Mining resource optimisation : the effect of the cost application methodology on the value of a project
Abstract
South Africa has vast mineral resources and the mining sector has a great impact on the gross
domestic product (GDP), gross fixed capital formation (GFCF) and exports. As a result the mining
sector employed 2.6% of all the workers in the non-agricultural formal sectors of the economy in
2012. Because of South Africa’s dependence on mining as a contributor to the economy, there
are many studies conducted annually to determine the economic viability of proposed mines.
During these studies the resource has to be optimised. Optimisation means that portions of the
ore that are deemed economic for exploitation should be identified – this portion of the ore is
known as the economic footprint. During the optimisation phase costs and prices are applied to
the resource. The dilemma in the optimisation phase is how these costs are being
applied. Research done during this study has shown that the tendency in practice is to apply
benchmarked unit costs for both capital and operating expenditure. This study focusses on the application method of the variable costs during the resource
optimisation phase. Time-driven activity-based costing (TDABC) was identified as an alternative
to the traditional costing methodology. In context of the aforementioned the primary research
objective of this study was to determine the effect of applying TDABC for the variable costs during
the resource optimisation phase instead of the conventional benchmarked unit costs.
During the research done for this study it has become apparent that activity-based costing (ABC)
is a managerial costing tool that is more expensive than traditional costing techniques and that it
is not required for external financial reporting. ABC purely is a management decision tool! It
enables the manager to manage costs by modifying the activities that are used to produce a
product or a service. Because of the costliness of an ABC system TDABC was introduced as an
alternative to the traditional ABC system. TDABC addresses the limitations posed by ABC – it is
simpler, less costly, faster to implement and applies the practical capacity of resources to
calculate the costs. To satisfy the primary objective of the study, a hypothetical coal deposit was constructed in a
block model. The model contains 101 million gross tonnes in situ (GTIS) that is reduced to 91
million mining tonnes in situ (MTIS) and 90 million run of mine (ROM) tonnes when the modifying
factors are applied. The 90 million ROM tonnes are made up of 35 million tonnes export product,
10 million tonnes domestic product and 45 million tonnes discards.

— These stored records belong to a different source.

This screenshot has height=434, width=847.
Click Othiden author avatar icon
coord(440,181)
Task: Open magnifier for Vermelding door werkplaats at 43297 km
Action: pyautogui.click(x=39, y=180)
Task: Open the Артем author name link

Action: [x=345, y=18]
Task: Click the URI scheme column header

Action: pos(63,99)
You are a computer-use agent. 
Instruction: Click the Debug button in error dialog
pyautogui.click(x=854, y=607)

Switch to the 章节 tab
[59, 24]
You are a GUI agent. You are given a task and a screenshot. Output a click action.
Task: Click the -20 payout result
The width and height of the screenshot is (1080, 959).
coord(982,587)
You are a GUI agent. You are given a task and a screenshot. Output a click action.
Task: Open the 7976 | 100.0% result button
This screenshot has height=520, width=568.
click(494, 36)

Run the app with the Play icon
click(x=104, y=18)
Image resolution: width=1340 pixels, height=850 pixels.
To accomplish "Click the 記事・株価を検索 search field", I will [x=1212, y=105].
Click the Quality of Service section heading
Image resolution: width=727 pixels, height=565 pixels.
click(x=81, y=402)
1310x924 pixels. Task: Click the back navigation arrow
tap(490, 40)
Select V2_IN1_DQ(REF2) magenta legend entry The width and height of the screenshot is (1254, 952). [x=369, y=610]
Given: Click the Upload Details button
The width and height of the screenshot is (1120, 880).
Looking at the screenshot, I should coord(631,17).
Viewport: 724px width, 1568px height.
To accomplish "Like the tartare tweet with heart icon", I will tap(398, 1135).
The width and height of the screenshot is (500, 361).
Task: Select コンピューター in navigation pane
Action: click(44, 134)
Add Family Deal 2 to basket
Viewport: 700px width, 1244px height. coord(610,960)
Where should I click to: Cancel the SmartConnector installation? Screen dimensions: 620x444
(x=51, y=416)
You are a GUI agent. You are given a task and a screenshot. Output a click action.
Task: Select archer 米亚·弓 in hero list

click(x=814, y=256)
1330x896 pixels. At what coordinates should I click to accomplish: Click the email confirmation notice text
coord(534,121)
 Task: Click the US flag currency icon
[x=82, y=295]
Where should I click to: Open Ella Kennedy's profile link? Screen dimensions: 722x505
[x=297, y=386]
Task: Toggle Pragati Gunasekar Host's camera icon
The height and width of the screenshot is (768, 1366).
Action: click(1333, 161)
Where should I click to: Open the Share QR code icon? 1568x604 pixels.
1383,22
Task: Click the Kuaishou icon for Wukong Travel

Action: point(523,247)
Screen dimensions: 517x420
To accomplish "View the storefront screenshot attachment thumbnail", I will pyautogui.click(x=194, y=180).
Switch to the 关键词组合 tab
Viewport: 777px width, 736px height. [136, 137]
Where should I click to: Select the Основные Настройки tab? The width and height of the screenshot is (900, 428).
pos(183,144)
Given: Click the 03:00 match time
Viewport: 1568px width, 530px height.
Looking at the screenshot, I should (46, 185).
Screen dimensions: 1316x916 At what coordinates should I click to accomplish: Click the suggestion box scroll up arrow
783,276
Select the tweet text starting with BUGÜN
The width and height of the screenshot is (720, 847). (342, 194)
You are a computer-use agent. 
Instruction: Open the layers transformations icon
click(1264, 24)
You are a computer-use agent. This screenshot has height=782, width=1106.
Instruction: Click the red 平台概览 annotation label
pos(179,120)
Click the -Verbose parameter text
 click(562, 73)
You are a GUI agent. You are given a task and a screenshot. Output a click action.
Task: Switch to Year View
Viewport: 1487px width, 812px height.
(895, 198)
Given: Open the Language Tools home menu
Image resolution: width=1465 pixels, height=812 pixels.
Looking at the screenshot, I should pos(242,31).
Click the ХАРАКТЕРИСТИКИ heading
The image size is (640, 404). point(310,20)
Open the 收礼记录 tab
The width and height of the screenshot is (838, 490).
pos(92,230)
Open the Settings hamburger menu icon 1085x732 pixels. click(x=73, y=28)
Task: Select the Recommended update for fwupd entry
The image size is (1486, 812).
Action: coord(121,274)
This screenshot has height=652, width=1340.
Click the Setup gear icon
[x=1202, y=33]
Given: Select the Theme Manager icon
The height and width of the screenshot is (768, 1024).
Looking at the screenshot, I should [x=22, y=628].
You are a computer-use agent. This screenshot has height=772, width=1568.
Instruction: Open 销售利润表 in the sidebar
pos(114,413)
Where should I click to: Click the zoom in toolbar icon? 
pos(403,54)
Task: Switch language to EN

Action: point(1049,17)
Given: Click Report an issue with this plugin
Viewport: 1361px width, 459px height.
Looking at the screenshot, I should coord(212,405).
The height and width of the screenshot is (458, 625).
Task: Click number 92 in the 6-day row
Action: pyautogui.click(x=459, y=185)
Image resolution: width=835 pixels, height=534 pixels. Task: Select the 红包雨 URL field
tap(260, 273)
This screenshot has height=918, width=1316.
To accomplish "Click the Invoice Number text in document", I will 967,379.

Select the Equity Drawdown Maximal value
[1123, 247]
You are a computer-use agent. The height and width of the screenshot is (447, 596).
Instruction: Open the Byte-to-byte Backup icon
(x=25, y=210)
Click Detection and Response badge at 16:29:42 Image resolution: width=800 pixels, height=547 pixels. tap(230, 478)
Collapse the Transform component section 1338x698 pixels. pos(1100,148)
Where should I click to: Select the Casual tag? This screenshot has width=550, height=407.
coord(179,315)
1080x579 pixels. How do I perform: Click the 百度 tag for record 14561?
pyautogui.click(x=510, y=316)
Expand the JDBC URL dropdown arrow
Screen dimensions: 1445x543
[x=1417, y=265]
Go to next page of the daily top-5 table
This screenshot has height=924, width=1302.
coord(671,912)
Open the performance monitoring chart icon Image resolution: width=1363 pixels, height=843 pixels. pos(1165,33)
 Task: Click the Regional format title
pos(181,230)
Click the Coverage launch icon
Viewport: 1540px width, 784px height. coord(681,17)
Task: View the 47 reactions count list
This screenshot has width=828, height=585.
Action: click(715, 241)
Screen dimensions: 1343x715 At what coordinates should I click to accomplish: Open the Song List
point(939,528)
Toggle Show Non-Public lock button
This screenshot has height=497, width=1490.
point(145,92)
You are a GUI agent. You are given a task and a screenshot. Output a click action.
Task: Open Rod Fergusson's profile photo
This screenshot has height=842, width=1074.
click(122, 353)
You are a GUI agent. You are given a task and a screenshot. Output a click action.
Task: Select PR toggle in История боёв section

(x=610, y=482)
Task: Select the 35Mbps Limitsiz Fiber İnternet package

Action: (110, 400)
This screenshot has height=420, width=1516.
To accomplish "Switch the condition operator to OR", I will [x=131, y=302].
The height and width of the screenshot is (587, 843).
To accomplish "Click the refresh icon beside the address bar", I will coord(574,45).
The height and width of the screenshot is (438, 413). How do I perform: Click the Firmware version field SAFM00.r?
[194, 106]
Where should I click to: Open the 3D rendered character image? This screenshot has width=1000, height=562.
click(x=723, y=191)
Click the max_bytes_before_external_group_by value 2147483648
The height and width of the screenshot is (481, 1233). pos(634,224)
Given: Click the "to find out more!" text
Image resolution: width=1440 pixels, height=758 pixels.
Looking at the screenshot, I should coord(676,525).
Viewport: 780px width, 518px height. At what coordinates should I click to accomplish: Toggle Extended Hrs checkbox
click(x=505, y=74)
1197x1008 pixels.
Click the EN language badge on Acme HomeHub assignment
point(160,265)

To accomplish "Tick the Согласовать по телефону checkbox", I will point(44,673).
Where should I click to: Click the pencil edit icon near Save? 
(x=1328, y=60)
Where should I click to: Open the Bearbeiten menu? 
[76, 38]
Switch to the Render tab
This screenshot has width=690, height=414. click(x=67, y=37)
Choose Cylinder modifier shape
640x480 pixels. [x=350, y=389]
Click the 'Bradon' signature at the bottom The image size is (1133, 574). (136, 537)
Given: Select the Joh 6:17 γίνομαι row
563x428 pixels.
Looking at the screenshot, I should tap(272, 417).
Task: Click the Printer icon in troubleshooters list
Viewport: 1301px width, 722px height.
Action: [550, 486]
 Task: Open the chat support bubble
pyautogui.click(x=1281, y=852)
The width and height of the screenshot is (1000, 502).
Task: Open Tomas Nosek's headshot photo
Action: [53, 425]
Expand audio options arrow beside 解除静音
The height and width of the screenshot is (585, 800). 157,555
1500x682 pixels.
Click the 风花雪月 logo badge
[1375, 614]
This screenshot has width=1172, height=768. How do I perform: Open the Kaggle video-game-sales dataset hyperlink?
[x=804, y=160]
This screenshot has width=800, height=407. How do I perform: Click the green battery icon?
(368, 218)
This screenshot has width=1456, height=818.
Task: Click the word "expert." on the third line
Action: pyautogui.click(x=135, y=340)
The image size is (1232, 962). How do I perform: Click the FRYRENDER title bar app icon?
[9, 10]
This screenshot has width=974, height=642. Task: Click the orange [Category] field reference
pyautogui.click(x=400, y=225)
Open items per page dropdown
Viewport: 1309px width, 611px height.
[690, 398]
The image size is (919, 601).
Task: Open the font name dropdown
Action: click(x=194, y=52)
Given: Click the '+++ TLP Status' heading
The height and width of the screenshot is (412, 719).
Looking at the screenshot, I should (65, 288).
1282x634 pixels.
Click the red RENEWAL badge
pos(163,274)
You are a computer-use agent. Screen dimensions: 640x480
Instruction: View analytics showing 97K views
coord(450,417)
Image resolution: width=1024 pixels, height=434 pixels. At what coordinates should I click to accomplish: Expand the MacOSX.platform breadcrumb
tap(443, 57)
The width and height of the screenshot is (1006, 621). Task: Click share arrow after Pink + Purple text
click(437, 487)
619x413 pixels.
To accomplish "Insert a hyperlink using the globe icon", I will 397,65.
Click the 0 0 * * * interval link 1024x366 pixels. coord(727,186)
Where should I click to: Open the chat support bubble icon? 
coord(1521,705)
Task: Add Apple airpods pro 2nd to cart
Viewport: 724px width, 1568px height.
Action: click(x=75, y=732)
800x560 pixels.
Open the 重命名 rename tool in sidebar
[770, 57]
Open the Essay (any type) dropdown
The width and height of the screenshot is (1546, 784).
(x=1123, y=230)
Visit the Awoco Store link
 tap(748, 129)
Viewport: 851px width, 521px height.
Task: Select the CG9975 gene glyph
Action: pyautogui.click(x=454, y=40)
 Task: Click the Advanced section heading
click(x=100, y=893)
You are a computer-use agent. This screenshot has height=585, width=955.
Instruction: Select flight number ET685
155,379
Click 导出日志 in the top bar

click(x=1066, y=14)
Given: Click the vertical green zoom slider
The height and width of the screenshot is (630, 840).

Value distribution models (VDMs) were constructed to determine the economic footprints of the
resource. In total six VDMs were constructed; the variable costs that were applied to each are:
VDM 01 uses TDABC principles to calculate the variable costs; VDM 02 recalculates the total costs obtained from VDM 01 to unit costs; VDM 03 recalculates the grand total cost obtained in
VDM 01 to a single unit cost; VDM 04 applies Wood MacKenzie data, based on export and
domestic product tonnes, for a similar mine to calculate the variable costs; VDM 05 applies Wood
MacKenzie data, based on total product tonnes, for a similar mine to calculate the variable costs;
VDM 06 applies benchmark data for a similar mine to calculate the variable costs. The cut-off
value that was applied is zero; i.e. blocks with a value of zero and less were excluded from the
economic footprint of each VDM.
A production schedule was constructed for each of the six footprints that were obtained. A
production schedule enables the calculation of the free cash flow which can be recalculated to a
net present value (NPV) that provides a common platform to compare the different footprints. Two
scenarios were tested in the financial model. The first scenario’s variable costs were based on
the variable costs that were used to determine each of the VDMs and the second scenario’s costs
were based, entirely, on TDABC. Therefore, twelve NPVs were obtained. In all twelve NPVs that
were calculated the order of the NPVs were the reverse of the order of the discounted variable
costs (DVCs); in other words a high DVC yielded a low NPV and vice versa. The results showed
no correlation between the NPVs of Scenario 01 and Scenario 02. It is recommended that TDABC be applied to determine the variable costs during the resource
optimisation phase. Together with this it is also recommended that various cut-off values are
applied during the optimisation phase so that multiple footprints’ NPVs can be obtained so that
the most valuable footprint will come to the fore.